We are surrounded by natural and man-made structures that **deform** when subjected to loadings. These structures span a wide spectrum of length scales, from suspension bridges and aircrafts all the way down to spider webs, human hair, micro-electro-mechanical systems, and cell membranes. In this course, we will focus on slender bodies, which by virtue of their elongated aspect can be modeled as **curvilinear** media. This simplified geometry permits the introduction of the fundamental concepts of the mechanics of deformable solids without recourse to the heavy mathematical formalism that is inherent to the description of their three-dimensional counterparts.
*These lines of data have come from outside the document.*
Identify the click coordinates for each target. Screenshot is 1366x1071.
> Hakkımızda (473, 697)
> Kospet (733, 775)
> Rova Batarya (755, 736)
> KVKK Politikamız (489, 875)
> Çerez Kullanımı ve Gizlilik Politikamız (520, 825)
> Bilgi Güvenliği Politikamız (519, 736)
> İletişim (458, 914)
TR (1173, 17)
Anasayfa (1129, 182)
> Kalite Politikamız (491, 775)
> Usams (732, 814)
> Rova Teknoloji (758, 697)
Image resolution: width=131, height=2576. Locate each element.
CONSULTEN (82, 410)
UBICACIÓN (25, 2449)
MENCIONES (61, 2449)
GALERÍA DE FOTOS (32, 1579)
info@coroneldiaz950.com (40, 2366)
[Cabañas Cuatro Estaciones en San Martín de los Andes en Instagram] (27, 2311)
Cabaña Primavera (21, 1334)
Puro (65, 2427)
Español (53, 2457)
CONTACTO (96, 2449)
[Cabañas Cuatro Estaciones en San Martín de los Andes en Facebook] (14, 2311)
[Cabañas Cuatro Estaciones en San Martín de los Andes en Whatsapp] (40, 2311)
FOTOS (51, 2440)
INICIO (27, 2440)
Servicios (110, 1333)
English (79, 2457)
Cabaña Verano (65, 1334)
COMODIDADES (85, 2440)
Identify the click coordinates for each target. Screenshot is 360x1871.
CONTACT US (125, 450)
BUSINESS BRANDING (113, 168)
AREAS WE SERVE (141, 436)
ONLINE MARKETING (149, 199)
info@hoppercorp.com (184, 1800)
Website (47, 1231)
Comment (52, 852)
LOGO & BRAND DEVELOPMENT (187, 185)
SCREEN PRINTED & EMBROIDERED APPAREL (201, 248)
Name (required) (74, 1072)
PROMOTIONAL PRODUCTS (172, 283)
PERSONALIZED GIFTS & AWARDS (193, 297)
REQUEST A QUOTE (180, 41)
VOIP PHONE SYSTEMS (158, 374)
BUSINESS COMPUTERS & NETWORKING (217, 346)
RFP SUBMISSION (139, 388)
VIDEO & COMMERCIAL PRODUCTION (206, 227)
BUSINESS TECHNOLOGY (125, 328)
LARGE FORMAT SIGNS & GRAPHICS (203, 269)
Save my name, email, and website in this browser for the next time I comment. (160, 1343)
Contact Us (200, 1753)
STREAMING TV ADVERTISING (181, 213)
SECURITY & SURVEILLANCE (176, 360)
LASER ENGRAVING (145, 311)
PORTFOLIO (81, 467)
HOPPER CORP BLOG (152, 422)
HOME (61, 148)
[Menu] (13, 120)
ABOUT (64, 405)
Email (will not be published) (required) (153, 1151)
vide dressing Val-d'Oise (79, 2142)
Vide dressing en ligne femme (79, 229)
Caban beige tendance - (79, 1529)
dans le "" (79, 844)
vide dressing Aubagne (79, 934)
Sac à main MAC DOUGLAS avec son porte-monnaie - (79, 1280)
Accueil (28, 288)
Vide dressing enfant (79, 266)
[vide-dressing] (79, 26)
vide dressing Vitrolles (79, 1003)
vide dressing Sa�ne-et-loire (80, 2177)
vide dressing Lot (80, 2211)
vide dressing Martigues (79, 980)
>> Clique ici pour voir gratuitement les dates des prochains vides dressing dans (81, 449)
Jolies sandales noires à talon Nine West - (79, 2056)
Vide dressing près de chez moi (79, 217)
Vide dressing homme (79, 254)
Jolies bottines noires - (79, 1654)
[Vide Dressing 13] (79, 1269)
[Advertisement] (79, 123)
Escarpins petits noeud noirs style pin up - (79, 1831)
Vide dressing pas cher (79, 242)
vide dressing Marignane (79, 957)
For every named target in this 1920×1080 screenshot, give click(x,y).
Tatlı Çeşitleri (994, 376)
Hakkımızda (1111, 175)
It will thus allow us to solve problems and comprehend phenomena (such as the buckling of elastic beams) involving geometric or behavioral **nonlinearities **that, in three dimensions, do not lend themselves to analytical treatment.

We will cover the following topics:

- Geometry, deformation, and kinematics of curvilinear media
- External and internal forces and couples, equilibrium equations
- Constitutive relations, including rigid bars, extensible strings, and elastic rods
- Boundary value problems associated with various models: elastic strings, beams, and arcs
- Euler's elastica (and, time permitting, its boundary layer)
- Linearized elasticity of slender bodies and its applications
- Stability of conservative systems (first discrete systems, later, via the calculus of variations, continuous systems)

and, time permitting,

- Dynamics: wave propagation in elastic beams, forced and free vibrations of elastic rods

Prerequisites: Some knowledge of ordinary differential equations would be helpful. As would be PHY 101, 102, 105, 201, and 206. Otherwise, the course will be mostly self-contained.